Fig. 15. A sample frame based on code byte copying from the SPEC95 compress benchmark. The loop body appears eight times in the frame. With an aggressive optimization engine and pointer aliasing assertions, the frame can be reduced from 136 to 41 instructions, as shown on the right.

## 7.3 Summary

This section has presented a range of possible optimizations on frames, from simple single-pass elimination of redundant and useless instructions to value speculation to eliminate pointer aliasing. We believe that the former class of optimizations, although fairly simple and straightforward, can provide substantial benefits when applied to large regions of code. The dynamic identification of the control path allows instructions intended for alternative paths or for the possibility of multiple paths to be eliminated. Register spill code for unexecuted code, for example, can be transformed to stores or eliminated entirely in some cases. Finally, in the case of unoptimized code, many of the optimizations normally performed by a compiler can be handled by rePLay.
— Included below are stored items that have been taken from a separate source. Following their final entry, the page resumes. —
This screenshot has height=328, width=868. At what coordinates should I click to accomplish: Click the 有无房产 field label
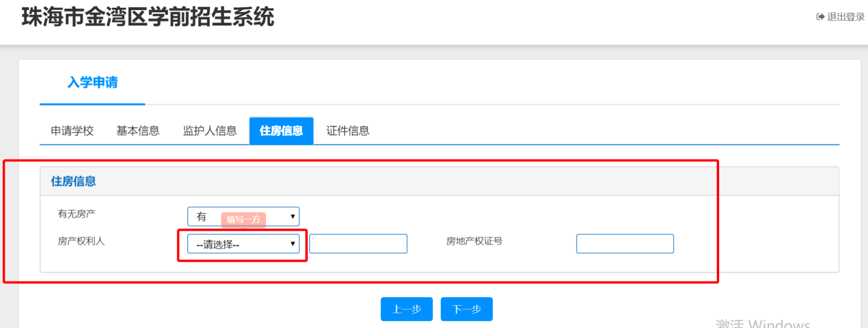click(x=77, y=214)
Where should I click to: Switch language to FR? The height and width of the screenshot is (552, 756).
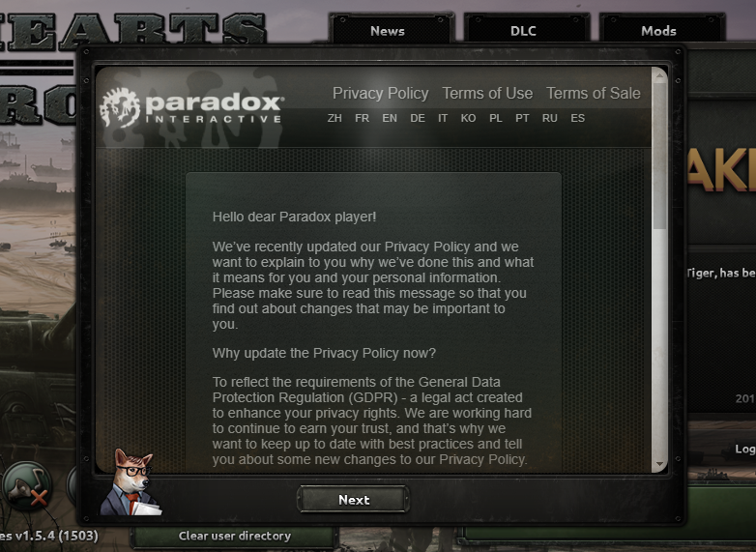coord(362,118)
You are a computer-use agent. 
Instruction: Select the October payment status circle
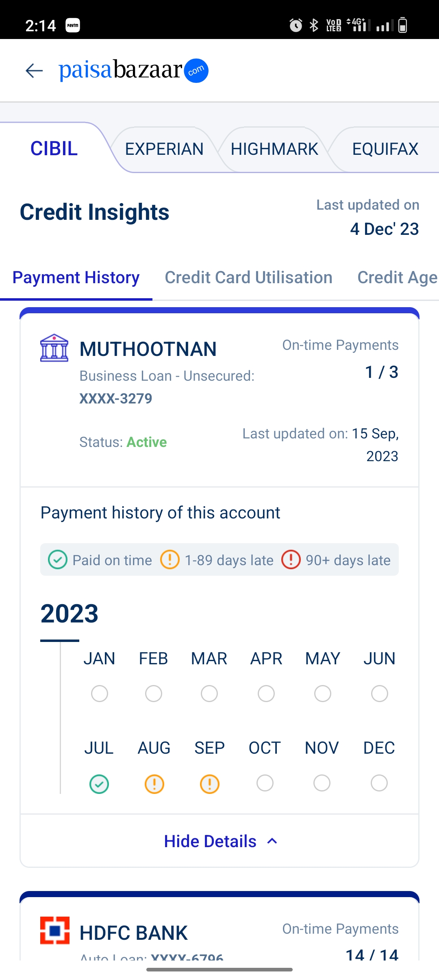coord(265,783)
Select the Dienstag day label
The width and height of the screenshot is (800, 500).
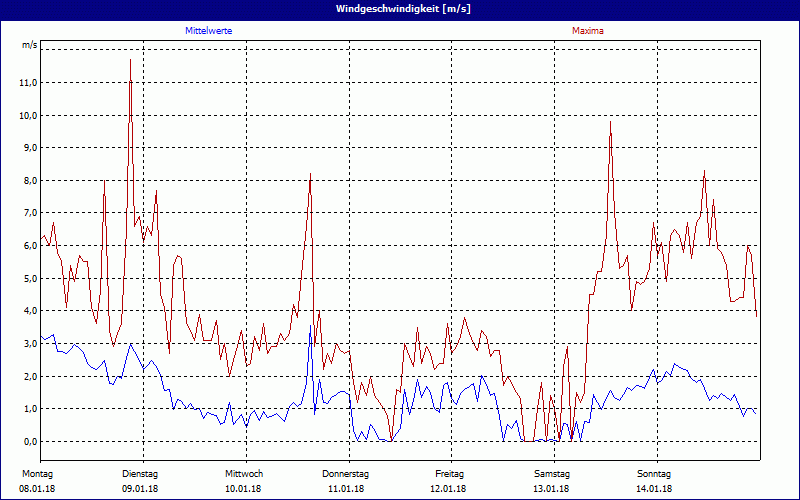point(140,473)
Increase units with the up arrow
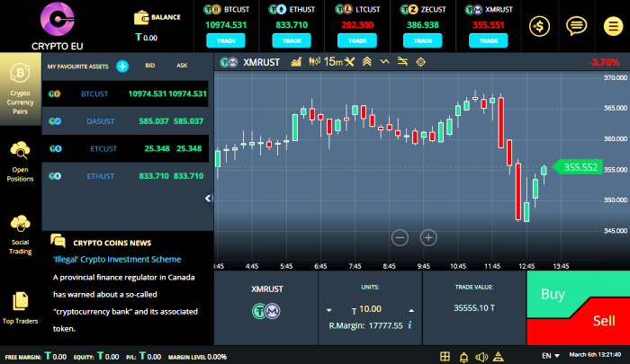Image resolution: width=630 pixels, height=364 pixels. tap(410, 308)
The more aggressive class of optimizations is perhaps even more promising. Use of hardware-based speculation to exploit high-probability (or low-probability) relationships between pointers passed into a frame can result in very effective optimizations, as demonstrated by the memory copy example. A similar technique can be employed to capitalize on predictable data values. As the optimization architecture will contain programmable elements, interaction with compilers and profilers to further improve the focus and impact of these optimizations is also possible.

## 8 CONCLUSION

We have described a new hardware framework for enhancing application performance by using dynamic optimizations. The rePLay Framework centers on the concept of a frame, a logically atomic sequence of instructions drawn dynamically from an executing program. The rePLay mechanism allows a programmable optimization engine to make speculative optimizations upon frames, such as ones based on assumptions about control flow behavior or data values. In the unlikely event that these assumptions are incorrect, a hardware-based recovery mechanism rolls back state to the beginning of a frame. This coupling between a hardware-based optimizer and recovery mechanism can potentially reduce the overheads suffered by software-based dynamic optimizers.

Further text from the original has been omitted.